Эта игра касалась только романов. Я не играл обертками конфет в нашу семью, в самого себя.
Зачем мне был такой подарок, как берданка?
Я не помню себя неграмотным. Я читаю и пишу печатными буквами с трех лет.
Отец не забыл разговора. 5 июня 1917 года отец мне вручил большую толстую тетрадь в золотом переплете с золотым тиснением — «Дневник Варлама Шаламова».
Подарок был вполне в стиле, в характере, в духе отца.
Немножко «паблисити», немножко уважения к собственному мнению десятилетнего сына (отказ от берданки) — оригинально, можно показать гостям обложку, конечно, самому прочесть запись и заглянуть в душу сыну. Это не какой-нибудь альбом для романсов и мелодекламаций, которыми увлекалась Вологда тех лет. Не мещанство — факты, цифры, сбор документов, умственная тренировка. Словом, отец был доволен своим подарком.
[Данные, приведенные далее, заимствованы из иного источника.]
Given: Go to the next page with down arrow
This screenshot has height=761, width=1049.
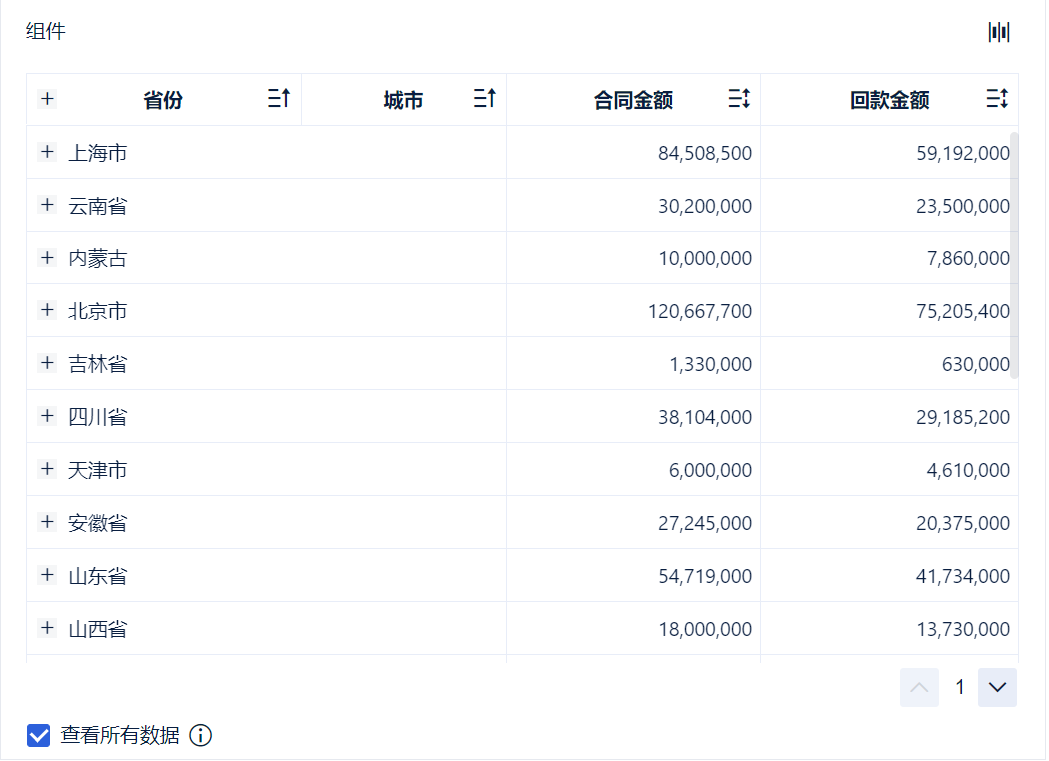Looking at the screenshot, I should click(x=997, y=687).
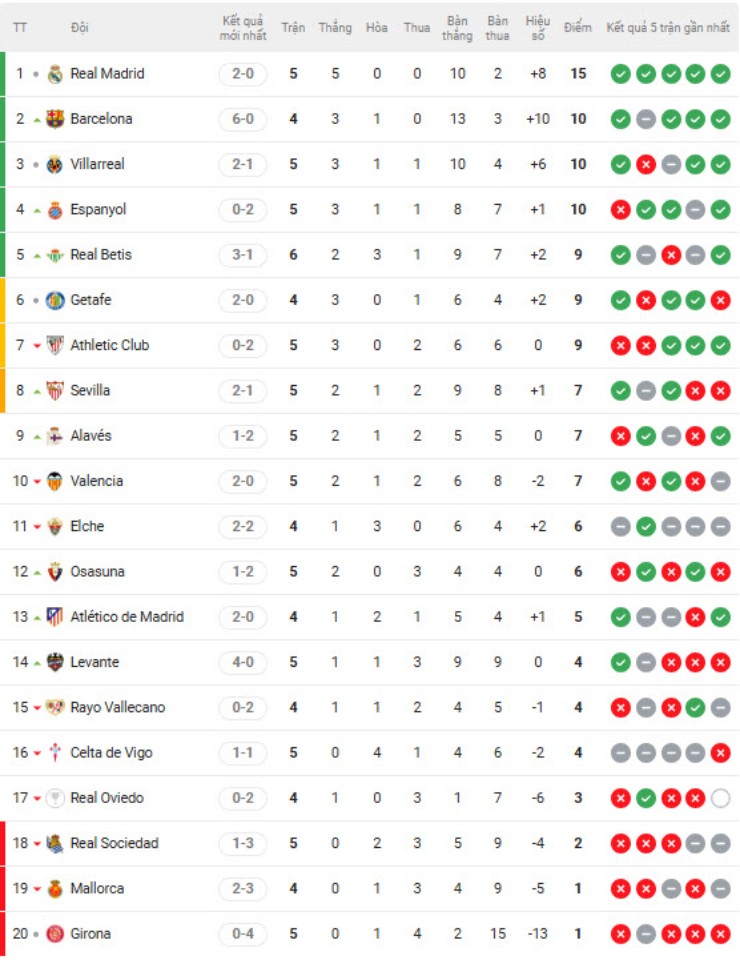Open Barcelona's latest result 6-0
This screenshot has height=960, width=740.
coord(244,118)
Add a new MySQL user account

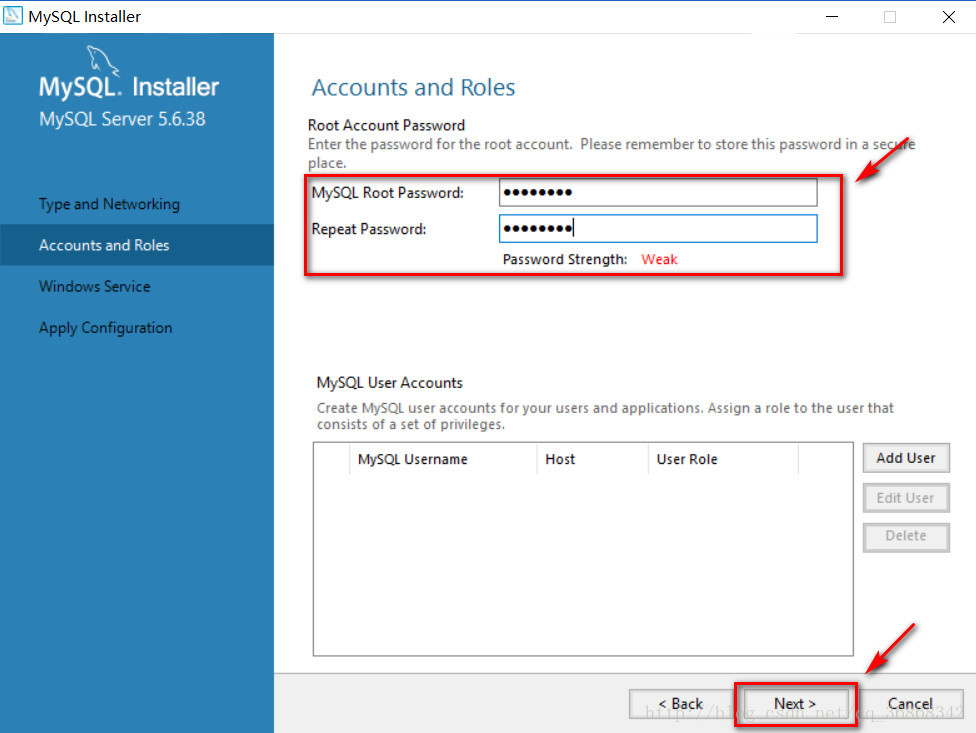(906, 458)
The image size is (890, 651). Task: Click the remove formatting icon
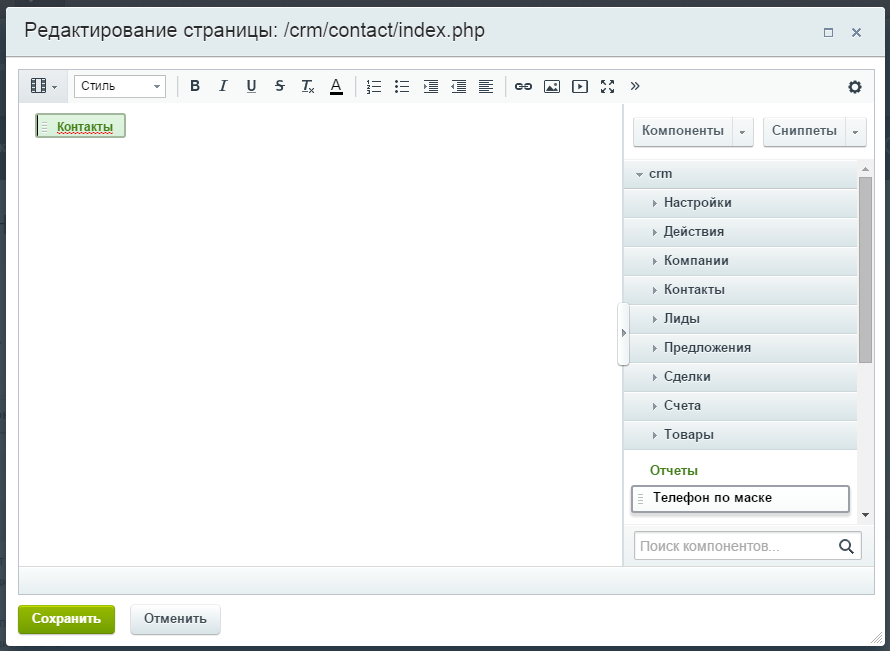(308, 87)
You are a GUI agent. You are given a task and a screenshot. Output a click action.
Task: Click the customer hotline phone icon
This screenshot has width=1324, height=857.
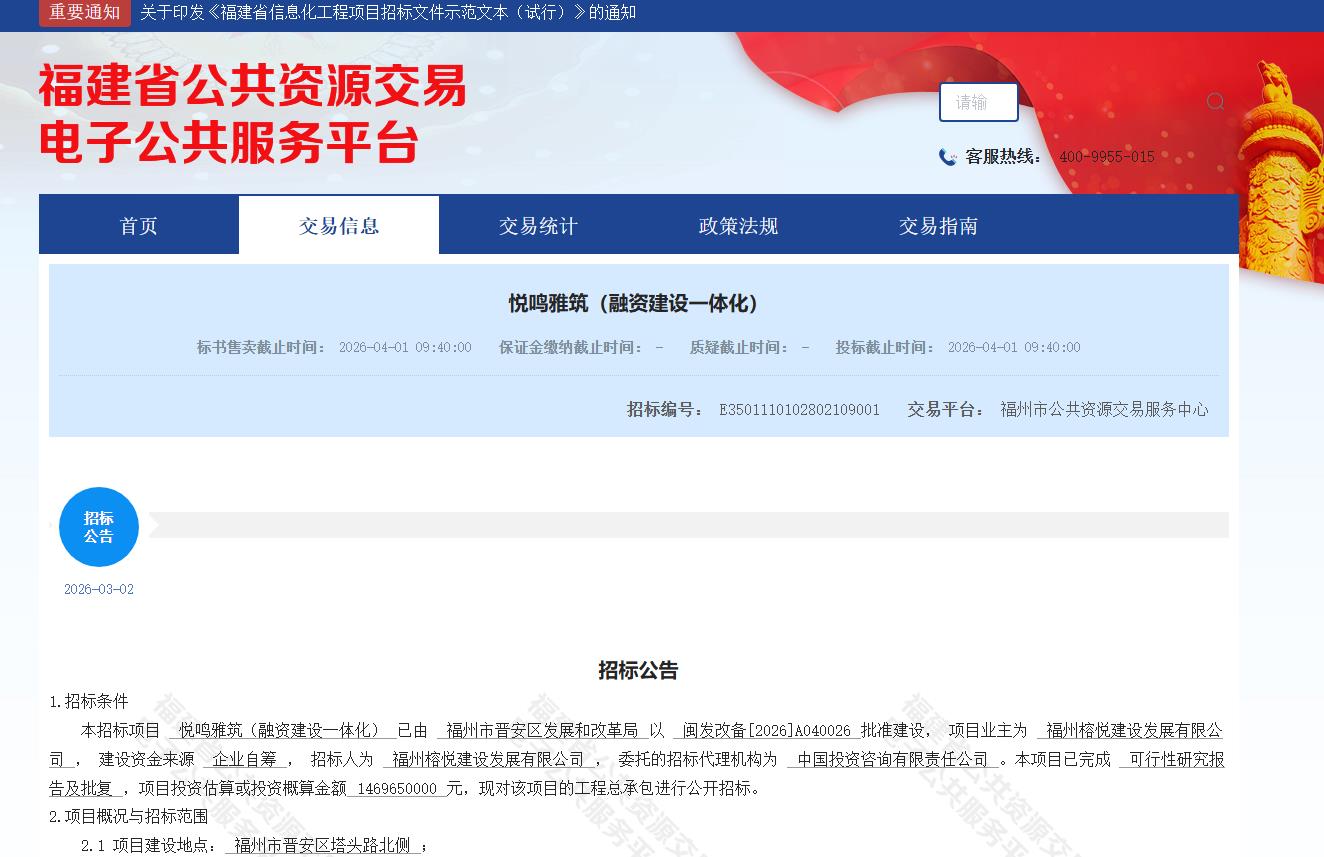tap(947, 157)
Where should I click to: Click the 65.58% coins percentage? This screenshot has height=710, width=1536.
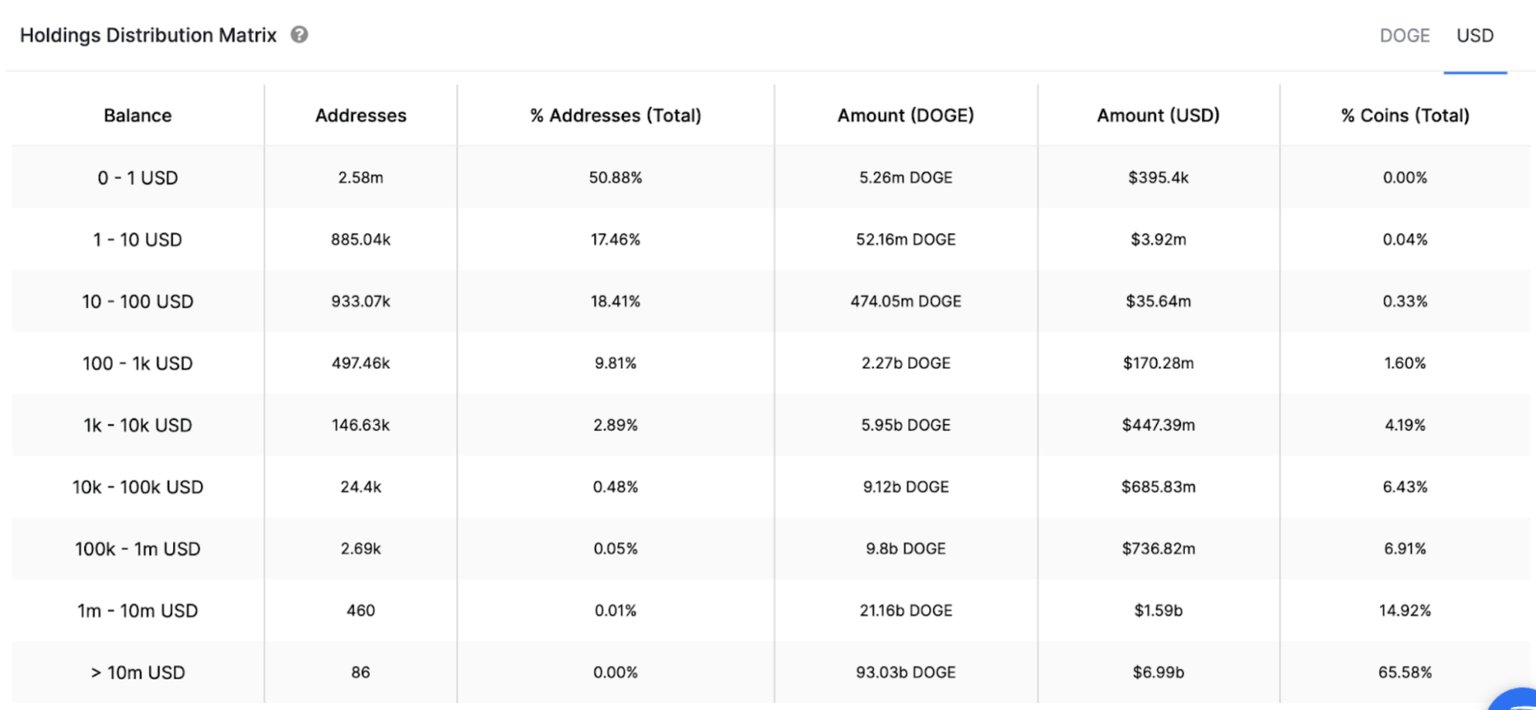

Я же в этом парадном дневнике записал, принуждая себя, пять-шесть страниц. Года за два до этого в общей тетради я уже вел такой дневник — вел и уничтожил, сжег. Мои романы, мои исследования символизма и бессмертия, мои споры с Мережковским были записаны в других тетрадях, неизвестных отцу.
Конечно, несколько страниц я записал — для отца, вклеил несколько газетных вырезок, прокламаций. Написал стихотворение «Пишу дневник», которое было отцом просмотрено весьма неуверенно — он ничего не понимал в стихах.
Но подошел восемнадцатый год, и дневник был забыт, отложен в долгий ящик. Забыт и мной и отцом. Хранился у сестры, конечно, сожжен среди прочих бумаг после моего ареста.
Сколько моих следов в жизни уничтожено огнем — трусливыми руками родственников.